Between 2002 and 2011, the total IPT bill was between £2 billion and £2.5 billion. Even in the 2014/2015 financial year the total bill was less than £3 billion.

Raking it in

Here’s how much the Treasury has received in IPT since 1997:

1997/98 – £1.179 billion

1998/99 – £1.248 billion

1999/00 – £1.511 billion

2000/01 – £1.751 billion

2001/02 – £1.921 billion

2002/03 – £2.189 billion

2003/04 – £2.313 billion

2004/05 – £2.353 billion

2005/06 – £2.347 billion

2006/07 – £2.304 billion

2007/08 – £2.302 billion

2008/09 – £2.271 billion

2009/10 – £2.262 billion

2010/11 – £2.509 billion

2011/12 – £3.002 billion

2012/13 – £3.033 billion

2013/14 – £3.018 billion

2014/15 – £2.973 billion

2015/16 – £3.717 billion

2016/17 – £4.907 billion

2017/18 – £5.898 billion

2018/19 – £6.306 billion

2019/20 – £6.480 billion

2020/21 – £6.306 billion

2021/22 – £6.792 billion

2022/23 – £7.455 billion

It has become a more prominent beast this year due to rising premiums.

Taking car insurance as an example, the ABI – which I met earlier this year to complain about a bulging mailbag of readers complaining about rising insurance costs – says the average annual cost is now £561.

The increases are attributed to more expensive repair costs as cars become more advanced, a shortage of skilled technicians and the price of energy.

But of that £561, £60 is now typical IPT. That is a big blow for motorists who already pay fuel excise and road tax.

According to the latest figures, home and contents insurance rose by 10 percent, while pet insurance rose slightly last year.
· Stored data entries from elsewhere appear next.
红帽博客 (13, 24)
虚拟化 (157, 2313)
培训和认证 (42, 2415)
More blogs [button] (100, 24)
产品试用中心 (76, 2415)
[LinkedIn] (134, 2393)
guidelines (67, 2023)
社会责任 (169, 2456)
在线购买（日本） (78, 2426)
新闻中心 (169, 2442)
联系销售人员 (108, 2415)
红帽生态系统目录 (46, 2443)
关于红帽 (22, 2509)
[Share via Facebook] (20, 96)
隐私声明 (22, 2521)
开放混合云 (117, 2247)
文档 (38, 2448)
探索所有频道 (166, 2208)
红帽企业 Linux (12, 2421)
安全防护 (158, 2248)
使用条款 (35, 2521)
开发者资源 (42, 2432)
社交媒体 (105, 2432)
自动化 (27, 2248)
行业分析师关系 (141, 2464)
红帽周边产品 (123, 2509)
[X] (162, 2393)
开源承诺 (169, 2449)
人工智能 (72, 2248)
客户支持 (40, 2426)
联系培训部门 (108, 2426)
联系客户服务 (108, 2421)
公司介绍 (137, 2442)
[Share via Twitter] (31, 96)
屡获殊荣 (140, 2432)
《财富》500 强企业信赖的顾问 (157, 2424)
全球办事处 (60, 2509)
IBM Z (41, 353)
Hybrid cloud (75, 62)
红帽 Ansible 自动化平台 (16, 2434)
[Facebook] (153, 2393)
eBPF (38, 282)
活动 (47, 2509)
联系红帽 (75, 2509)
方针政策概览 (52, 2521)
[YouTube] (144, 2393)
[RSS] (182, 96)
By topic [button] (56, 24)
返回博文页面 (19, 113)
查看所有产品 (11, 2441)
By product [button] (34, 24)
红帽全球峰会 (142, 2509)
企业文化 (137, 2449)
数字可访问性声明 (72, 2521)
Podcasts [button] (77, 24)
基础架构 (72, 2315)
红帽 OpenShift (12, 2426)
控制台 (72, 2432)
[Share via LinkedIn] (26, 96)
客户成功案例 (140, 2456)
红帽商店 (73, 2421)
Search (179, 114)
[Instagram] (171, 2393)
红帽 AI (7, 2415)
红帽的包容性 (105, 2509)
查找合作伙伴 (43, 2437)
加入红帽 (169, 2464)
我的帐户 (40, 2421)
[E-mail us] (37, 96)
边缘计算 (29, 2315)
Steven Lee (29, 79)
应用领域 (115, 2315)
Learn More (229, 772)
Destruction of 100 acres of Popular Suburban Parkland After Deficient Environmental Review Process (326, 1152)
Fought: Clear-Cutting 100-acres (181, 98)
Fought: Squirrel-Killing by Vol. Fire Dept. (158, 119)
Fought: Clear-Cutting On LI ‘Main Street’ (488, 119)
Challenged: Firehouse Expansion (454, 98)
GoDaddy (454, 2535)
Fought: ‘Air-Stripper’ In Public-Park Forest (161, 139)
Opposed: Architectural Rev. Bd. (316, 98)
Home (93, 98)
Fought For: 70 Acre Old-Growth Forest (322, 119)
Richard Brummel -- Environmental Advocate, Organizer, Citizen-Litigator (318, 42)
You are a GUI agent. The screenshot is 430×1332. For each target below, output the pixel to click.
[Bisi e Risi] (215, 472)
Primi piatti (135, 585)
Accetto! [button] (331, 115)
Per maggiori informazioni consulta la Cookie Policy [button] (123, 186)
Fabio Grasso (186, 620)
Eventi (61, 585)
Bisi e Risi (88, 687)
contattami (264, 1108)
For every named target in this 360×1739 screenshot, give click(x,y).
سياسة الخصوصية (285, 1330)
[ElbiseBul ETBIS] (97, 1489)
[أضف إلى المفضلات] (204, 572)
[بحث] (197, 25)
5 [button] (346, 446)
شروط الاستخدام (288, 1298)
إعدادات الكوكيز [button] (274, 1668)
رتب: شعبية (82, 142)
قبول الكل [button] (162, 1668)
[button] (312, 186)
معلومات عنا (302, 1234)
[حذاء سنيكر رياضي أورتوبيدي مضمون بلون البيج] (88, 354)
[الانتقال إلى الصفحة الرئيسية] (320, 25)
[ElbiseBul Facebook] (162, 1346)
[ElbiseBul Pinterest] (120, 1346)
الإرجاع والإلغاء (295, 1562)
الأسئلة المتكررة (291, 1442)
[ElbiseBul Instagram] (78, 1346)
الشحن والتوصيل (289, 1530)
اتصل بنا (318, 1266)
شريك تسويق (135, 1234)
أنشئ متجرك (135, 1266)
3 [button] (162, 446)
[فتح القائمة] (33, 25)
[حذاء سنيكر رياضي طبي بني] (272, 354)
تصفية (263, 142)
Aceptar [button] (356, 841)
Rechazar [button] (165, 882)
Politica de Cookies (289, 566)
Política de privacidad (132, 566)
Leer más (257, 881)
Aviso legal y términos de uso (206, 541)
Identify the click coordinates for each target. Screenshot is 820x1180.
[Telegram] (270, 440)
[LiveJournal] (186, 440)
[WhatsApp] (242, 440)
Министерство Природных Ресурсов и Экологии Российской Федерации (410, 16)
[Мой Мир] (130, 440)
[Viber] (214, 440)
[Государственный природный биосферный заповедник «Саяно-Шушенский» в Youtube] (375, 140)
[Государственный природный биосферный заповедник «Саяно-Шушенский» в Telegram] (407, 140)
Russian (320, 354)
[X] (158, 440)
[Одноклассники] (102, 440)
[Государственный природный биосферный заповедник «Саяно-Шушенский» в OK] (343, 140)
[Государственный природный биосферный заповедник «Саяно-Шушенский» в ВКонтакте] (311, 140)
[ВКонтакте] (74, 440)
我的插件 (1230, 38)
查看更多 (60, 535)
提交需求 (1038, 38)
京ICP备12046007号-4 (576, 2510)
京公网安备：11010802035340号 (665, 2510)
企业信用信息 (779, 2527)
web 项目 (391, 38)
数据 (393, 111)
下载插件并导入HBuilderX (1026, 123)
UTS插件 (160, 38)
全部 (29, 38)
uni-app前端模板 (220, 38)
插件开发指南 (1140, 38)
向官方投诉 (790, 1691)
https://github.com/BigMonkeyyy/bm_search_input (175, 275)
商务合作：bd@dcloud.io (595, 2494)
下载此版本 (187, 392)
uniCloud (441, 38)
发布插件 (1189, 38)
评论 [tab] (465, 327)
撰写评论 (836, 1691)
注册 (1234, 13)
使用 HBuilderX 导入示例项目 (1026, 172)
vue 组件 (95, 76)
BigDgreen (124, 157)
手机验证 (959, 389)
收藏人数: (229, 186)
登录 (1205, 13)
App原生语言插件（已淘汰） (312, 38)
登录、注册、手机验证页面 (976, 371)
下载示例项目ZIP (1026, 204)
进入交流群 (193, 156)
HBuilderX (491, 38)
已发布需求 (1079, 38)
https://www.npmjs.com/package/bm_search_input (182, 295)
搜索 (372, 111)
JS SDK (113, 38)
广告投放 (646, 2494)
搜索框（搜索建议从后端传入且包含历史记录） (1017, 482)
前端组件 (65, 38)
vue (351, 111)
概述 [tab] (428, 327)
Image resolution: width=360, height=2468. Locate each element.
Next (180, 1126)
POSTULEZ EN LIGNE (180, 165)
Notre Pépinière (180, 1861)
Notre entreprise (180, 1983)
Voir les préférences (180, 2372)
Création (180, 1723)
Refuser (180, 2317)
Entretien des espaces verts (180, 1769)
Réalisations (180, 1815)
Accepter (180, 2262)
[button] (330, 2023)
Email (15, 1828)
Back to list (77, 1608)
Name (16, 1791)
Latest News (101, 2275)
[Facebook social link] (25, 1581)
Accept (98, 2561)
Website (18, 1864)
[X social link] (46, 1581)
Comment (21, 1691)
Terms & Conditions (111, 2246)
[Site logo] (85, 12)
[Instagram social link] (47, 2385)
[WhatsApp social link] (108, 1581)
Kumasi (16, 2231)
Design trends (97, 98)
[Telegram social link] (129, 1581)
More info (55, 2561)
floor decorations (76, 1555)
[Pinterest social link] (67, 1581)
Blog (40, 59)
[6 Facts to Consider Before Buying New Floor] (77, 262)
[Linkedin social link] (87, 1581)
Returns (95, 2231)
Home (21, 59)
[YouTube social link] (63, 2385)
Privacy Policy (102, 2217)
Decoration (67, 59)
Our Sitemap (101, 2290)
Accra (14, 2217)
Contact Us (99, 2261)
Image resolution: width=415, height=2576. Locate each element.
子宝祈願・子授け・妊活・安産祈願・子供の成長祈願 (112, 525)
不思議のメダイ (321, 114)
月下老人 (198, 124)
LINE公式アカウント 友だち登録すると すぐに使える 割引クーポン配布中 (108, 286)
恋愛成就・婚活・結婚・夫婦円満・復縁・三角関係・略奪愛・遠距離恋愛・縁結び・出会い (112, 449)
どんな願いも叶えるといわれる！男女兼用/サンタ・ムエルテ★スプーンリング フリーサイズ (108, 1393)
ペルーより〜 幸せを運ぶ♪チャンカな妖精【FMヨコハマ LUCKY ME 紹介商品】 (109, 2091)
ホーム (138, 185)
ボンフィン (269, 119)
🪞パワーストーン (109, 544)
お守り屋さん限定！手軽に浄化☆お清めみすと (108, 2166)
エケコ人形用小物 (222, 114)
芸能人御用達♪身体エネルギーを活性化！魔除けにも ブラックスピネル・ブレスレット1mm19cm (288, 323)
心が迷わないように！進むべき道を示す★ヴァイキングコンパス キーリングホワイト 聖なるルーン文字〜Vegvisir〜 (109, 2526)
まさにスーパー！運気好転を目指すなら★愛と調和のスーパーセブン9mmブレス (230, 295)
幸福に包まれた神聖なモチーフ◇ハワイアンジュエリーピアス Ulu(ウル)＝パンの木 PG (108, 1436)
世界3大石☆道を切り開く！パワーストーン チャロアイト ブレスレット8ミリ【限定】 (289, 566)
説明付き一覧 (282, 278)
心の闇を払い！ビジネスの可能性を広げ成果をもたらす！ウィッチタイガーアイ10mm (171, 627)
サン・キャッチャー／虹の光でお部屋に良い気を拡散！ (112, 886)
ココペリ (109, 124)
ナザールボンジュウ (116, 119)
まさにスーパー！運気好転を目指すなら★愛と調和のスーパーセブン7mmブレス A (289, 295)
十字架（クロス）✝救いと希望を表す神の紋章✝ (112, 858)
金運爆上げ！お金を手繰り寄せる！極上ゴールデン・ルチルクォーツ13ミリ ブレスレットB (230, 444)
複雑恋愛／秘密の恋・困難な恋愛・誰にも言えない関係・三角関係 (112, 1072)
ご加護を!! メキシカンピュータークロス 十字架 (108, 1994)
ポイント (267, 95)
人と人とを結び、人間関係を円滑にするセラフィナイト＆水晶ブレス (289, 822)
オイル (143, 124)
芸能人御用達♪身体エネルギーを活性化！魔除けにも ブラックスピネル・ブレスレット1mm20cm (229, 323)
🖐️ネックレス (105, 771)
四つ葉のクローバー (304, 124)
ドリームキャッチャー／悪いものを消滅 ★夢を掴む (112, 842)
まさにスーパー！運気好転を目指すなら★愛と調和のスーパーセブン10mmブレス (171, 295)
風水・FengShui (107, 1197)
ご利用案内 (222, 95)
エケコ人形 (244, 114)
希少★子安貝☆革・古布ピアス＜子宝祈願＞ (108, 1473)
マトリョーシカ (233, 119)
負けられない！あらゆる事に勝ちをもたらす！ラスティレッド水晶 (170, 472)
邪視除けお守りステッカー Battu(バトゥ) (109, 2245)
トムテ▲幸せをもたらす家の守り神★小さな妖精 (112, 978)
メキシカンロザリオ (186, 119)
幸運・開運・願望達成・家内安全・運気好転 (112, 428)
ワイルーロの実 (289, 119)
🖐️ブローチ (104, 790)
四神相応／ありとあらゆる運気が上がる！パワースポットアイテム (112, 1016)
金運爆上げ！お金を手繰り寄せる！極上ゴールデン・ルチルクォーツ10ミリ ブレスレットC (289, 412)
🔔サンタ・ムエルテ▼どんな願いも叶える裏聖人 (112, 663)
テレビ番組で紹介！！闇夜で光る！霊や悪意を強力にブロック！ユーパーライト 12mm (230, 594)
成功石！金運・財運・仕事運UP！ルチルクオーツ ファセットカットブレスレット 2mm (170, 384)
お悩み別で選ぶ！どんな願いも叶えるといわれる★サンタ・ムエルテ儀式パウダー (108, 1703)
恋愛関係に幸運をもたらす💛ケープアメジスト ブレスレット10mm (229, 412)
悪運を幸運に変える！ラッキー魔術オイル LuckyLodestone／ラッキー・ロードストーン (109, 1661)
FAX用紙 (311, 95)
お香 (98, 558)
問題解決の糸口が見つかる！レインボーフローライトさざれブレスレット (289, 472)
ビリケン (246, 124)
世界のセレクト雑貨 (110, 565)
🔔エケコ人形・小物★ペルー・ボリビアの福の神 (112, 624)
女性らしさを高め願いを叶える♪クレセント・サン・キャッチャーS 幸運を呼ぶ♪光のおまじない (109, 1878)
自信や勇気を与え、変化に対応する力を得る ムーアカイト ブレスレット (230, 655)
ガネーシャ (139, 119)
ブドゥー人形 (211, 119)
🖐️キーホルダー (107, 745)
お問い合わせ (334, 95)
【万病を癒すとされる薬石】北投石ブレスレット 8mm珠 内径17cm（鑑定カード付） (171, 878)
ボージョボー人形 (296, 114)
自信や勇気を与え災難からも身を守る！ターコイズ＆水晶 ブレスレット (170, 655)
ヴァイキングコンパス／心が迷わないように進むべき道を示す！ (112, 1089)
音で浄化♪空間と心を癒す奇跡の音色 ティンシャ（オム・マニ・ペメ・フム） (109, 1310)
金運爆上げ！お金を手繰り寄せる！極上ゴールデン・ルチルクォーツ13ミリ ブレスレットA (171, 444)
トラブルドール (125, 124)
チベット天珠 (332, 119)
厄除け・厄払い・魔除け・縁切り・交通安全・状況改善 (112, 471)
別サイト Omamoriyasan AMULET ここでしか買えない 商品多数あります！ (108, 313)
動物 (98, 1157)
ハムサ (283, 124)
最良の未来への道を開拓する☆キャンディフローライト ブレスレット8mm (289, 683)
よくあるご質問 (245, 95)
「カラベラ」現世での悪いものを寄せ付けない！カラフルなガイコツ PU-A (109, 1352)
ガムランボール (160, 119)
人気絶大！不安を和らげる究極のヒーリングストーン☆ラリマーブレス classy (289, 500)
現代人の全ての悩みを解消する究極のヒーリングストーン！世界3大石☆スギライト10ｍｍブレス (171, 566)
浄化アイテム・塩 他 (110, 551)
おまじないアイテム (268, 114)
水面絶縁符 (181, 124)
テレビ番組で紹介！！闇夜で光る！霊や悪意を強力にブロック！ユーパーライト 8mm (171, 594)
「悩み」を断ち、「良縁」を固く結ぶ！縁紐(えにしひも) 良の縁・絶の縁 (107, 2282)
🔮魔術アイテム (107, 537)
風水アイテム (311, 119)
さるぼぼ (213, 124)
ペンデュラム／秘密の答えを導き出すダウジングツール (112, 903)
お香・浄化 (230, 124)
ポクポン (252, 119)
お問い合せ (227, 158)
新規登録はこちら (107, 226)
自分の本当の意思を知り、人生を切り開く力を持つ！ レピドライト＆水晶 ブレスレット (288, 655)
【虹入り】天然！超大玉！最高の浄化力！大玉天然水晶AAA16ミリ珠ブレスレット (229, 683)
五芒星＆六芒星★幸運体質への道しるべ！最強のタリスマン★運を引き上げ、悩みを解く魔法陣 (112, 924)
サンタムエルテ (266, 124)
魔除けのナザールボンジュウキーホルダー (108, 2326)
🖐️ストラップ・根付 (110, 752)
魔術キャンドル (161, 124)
While it is difficult to predict whether cover costs will continue to rise, this has been the case so far this year – and given the financial year starts in April, there is a very good chance that the total IPT bill for 2023/2024 will increase .

The ABI, the trade organization that represents insurers, is fighting back in the run-up to the Autumn Declaration on November 22.

It is now calling on Chancellor Jeremy Hunt to consider reducing the rate of the IPT – “the government could help motorists with an immediate cost reduction by reducing the IPT,” says Mervyn Skeet, director of general insurance at the ABI.

The ABI told me: ‘We have long said that IPT is an attack on those responsible, punishing people who protect themselves from financial shocks.

‘The UK has one of the highest IPT rates in Europe and it is important that customers are aware of the impact this has on insurance costs.

‘As businesses and households across the country continue to face cost-of-living challenges, now is the time for the government to relieve some of that pressure and consider reducing taxes.’

It’s hard to argue with that: the ball is in your court, Mr. Hunt.